** Input for this task follows **

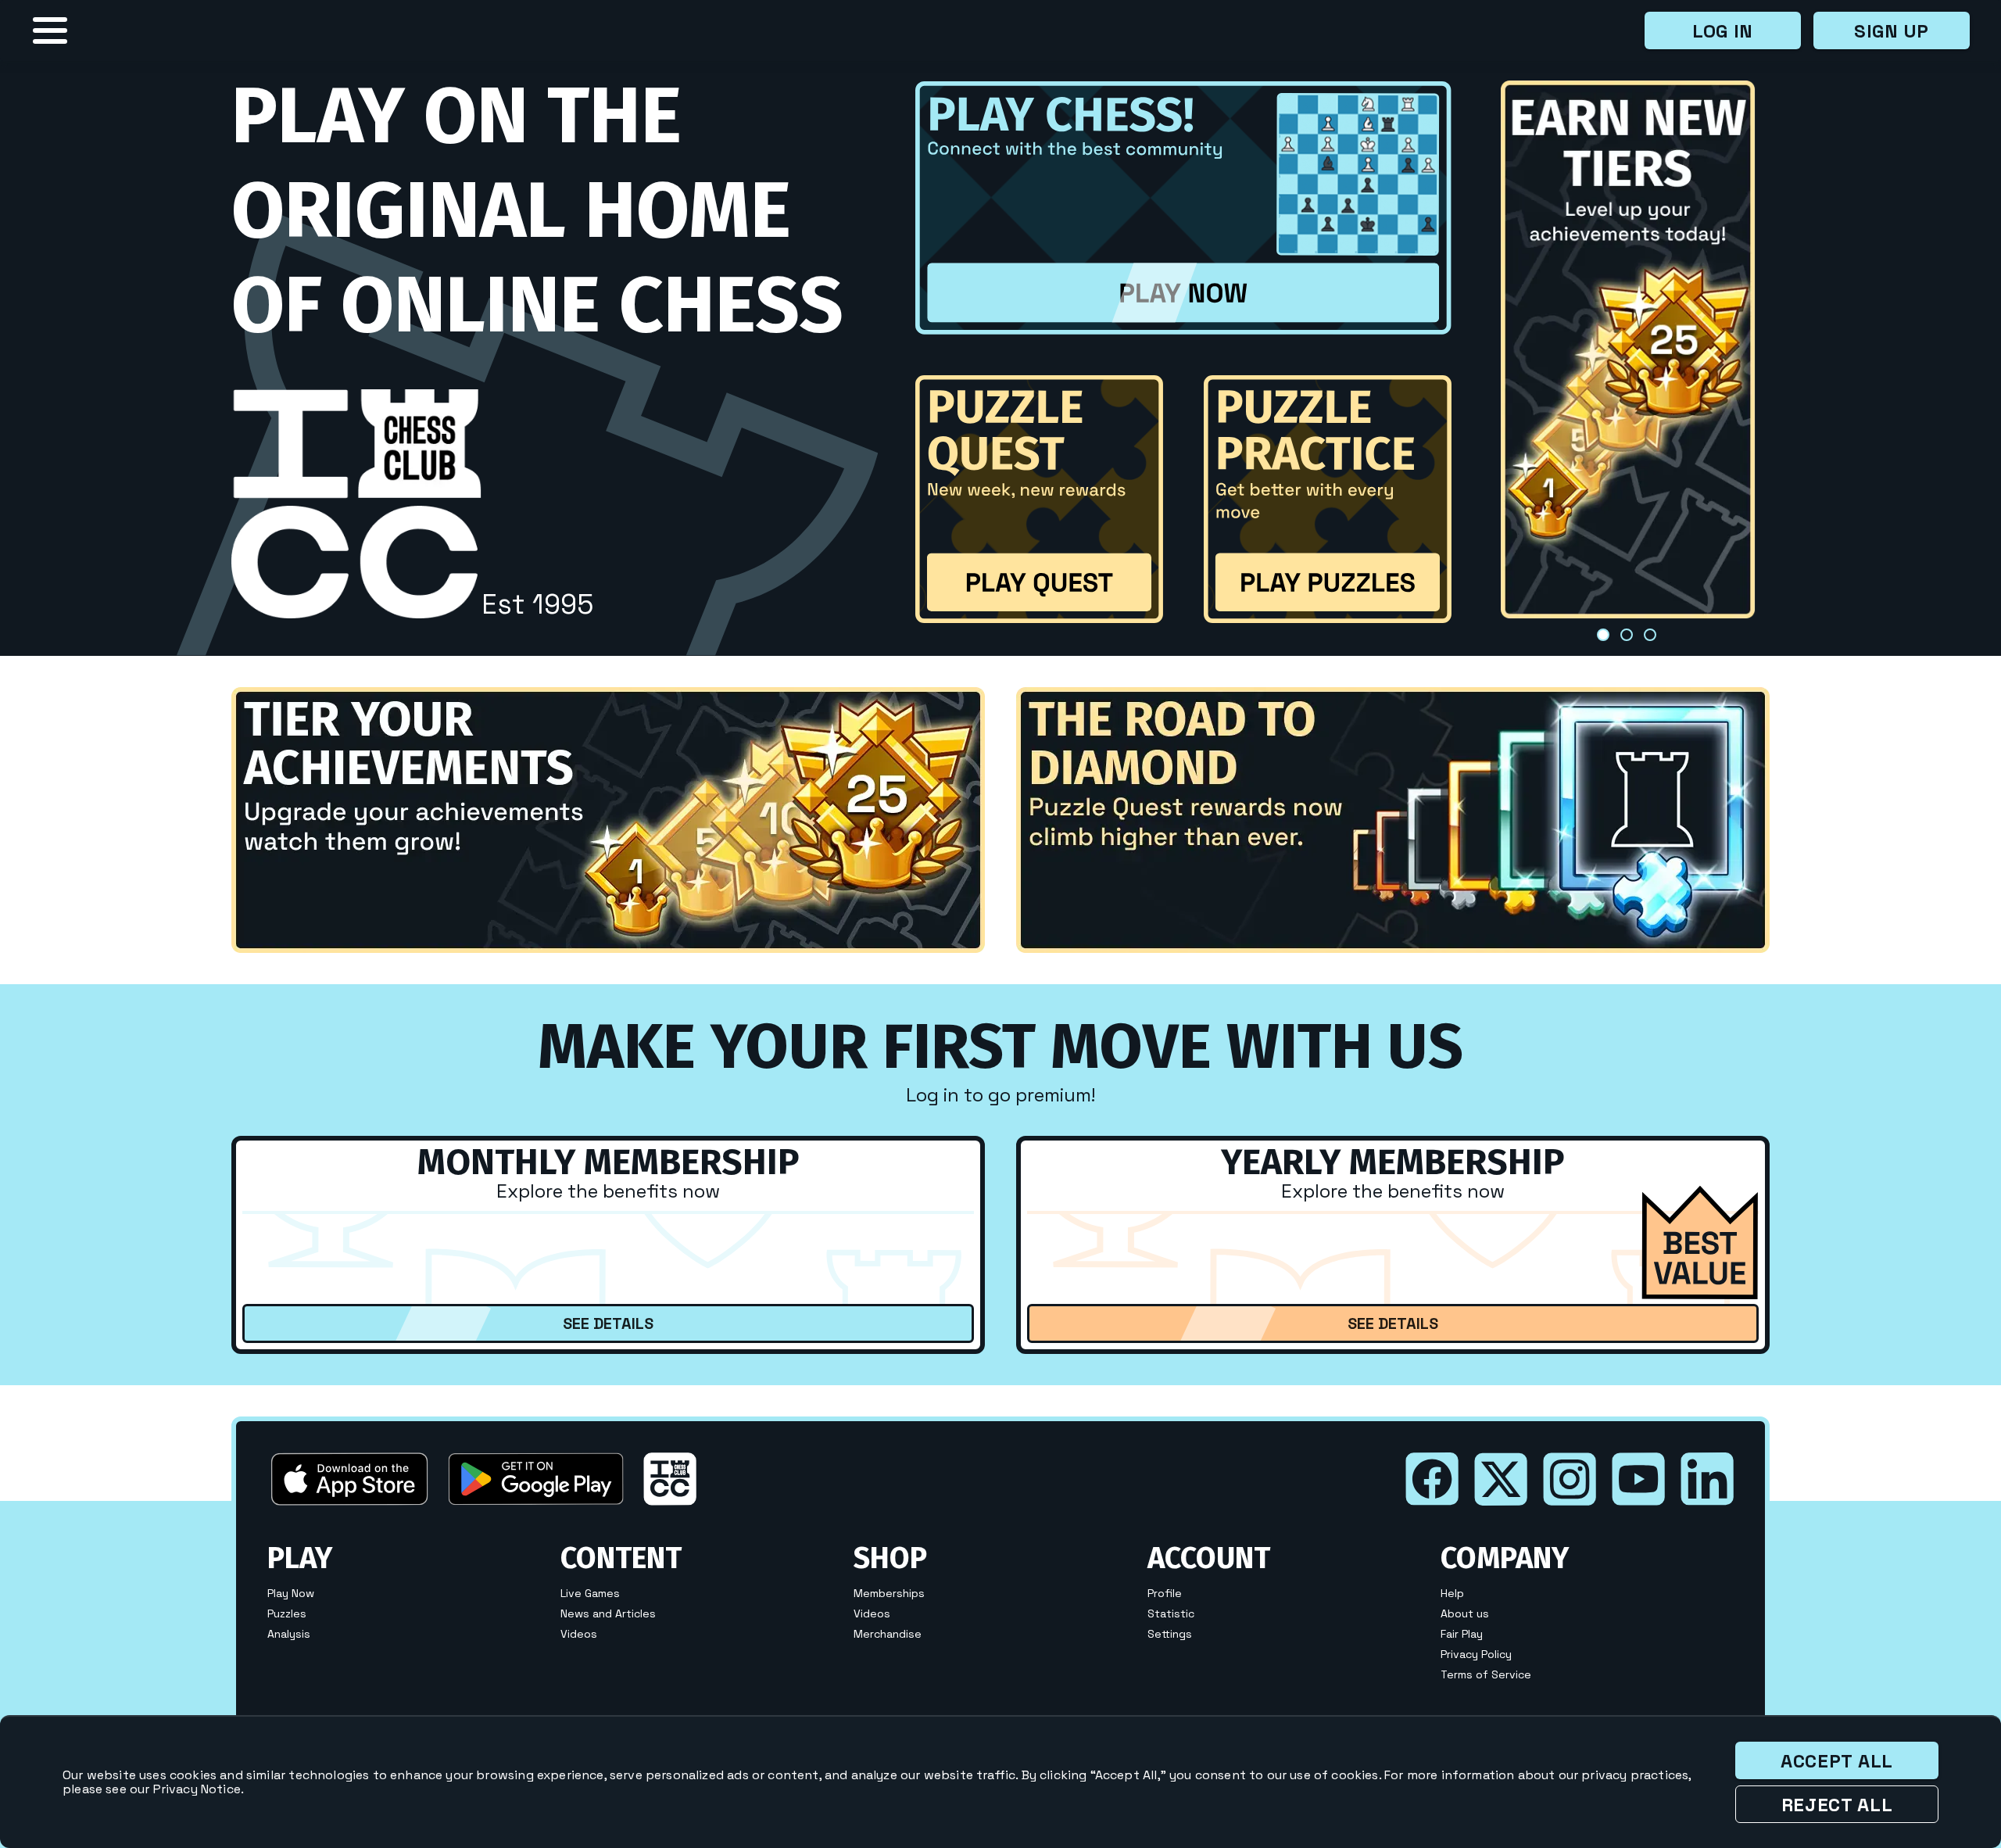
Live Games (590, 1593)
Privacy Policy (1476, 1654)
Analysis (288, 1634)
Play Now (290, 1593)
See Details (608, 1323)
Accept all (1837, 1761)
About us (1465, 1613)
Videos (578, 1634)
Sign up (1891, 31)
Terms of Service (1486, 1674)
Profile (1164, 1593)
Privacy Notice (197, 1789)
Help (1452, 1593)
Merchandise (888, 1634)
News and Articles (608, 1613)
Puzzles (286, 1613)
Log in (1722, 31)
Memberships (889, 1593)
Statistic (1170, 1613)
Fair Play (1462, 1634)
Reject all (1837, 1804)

** End of Input for this task **

_Try it_
Exactly as they appear above, give the records again, without their pictures.

_Answer section_
Live Games (590, 1593)
Privacy Policy (1476, 1654)
Analysis (288, 1634)
Play Now (290, 1593)
See Details (608, 1323)
Accept all (1837, 1761)
About us (1465, 1613)
Videos (578, 1634)
Sign up (1891, 31)
Terms of Service (1486, 1674)
Profile (1164, 1593)
Privacy Notice (197, 1789)
Help (1452, 1593)
Merchandise (888, 1634)
News and Articles (608, 1613)
Puzzles (286, 1613)
Log in (1722, 31)
Memberships (889, 1593)
Statistic (1170, 1613)
Fair Play (1462, 1634)
Reject all (1837, 1804)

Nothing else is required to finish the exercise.